We are hiring a Multimodal & Video lead with a strong technical background in Image/Video/3D generation and Multimodal Foundation Models. You will play a critical role in driving the technical directions and building multimodal foundation models for image/video/3D generation, editing, animation and many more. As a member of the team, you will have the opportunity to drive fundamental capabilities, lead teams to work on ambitious projects and collaborate broadly across Tether with world-class engineers and researchers to advance open source development and the global AI community.

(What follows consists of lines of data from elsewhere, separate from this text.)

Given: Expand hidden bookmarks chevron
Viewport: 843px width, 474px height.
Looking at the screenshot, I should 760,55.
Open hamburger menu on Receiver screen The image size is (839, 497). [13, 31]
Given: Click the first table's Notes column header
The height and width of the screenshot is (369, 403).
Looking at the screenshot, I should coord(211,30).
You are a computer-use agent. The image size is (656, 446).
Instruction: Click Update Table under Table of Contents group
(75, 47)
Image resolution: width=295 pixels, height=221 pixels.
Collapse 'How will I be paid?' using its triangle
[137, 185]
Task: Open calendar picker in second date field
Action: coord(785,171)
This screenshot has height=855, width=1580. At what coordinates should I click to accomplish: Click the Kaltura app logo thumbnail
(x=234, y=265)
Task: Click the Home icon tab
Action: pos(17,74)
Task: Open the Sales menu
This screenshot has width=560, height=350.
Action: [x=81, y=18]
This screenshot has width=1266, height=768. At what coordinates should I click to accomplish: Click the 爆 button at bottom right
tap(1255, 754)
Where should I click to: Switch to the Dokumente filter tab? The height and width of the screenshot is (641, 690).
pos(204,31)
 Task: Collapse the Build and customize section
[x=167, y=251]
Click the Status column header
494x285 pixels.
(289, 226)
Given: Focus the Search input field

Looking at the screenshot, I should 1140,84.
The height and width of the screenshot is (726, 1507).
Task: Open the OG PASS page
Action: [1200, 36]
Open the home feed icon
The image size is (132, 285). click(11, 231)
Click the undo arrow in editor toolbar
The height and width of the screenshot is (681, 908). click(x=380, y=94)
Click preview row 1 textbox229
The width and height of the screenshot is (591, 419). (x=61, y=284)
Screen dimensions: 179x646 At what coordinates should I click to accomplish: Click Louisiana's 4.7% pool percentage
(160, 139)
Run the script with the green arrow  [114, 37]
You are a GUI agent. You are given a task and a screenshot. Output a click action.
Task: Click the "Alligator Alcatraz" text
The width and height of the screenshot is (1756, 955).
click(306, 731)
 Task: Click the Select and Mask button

We are a fast-paced group focusing on model, data and applied research on vision and multimodal foundation models.
Responsibilities
- Lead the research, design, and development of state-of-the-art image, video, and 3D generation models, including multimodal foundation models.
- Lead high-impact, specialized projects focused on innovative text, images, audio and video applications.
- Define and drive the technical roadmap for multimodal AI initiatives, aligning research goals with business and product objectives.
- Provide technical leadership and mentorship to teams of AI researchers and engineers, fostering innovation and skill development.
- Oversee the end-to-end lifecycle of multimodal model development, from dataset curation and model training to deployment and performance evaluation.
- Lead large-scale multi-node GPU model training, ensuring scalability, efficiency, and reproducibility of experiments.
- Collaborate closely with cross-functional teams, including product, design, and engineering, to integrate AI solutions into production systems.
- Drive applied research initiatives in image/video/3D generation, editing, animation, and other related domains.
- Monitor advancements in AI research and multimodal technologies, and incorporate novel techniques to improve model capabilities and performance.
- Contribute to the AI research community, including publications, open-source contributions, and participation in conferences.
- Establish best practices and standards for coding, model evaluation, and experimentation within the team.
- Lead and manage complex projects, ensuring timely delivery, quality outcomes, and alignment with strategic objectives.
- Communicate technical insights and updates effectively to executive leadership, stakeholders, and external collaborators.
- Promote a culture of collaboration, innovation, and excellence, maintaining high team morale and accountability.
In this role, you’ll have the opportunity to drive roadmaps, propose your own research plan to advance Image/Video/3D generation models and technologies. You’ll provide technical mentorship and guidance to the team and drive execution. You will have the opportunity to collaborate with broader teams across Tether.
Job requirements
Minimum Qualifications
- PhD, MS or equivalent experience
- Hands on experience in building Image/Video/3D generation and multimodal foundation models building from scratch
- 5+ years of experience in managing or leading 10+ research & engineer teams
- Excellent communication and interpersonal skills
- Excellent understanding of an AI-based product lifecycle.
- Hands-on experience in building end-to-end multimodal foundation models on thousands of multi-node GPUs.
- Proficiency in modern deep learning and diffusion frameworks & libraries.
Preferred Qualifications
- Demonstrated expertise in computer vision, video generation foundation model and/or multimodal research especially building them from scratch.
- Strong history of delivering innovation in the space of multimodal & video.
- Ability to develop a long-term vision and execute strategies at scale while maintaining a grasp of technical details for better decision-making.
- Experience with VP-level presentations and reporting.
- Publications at leading AI conferences such as CVPR, ICCV, ECCV, ICML, ICLR, NeurIPS etc.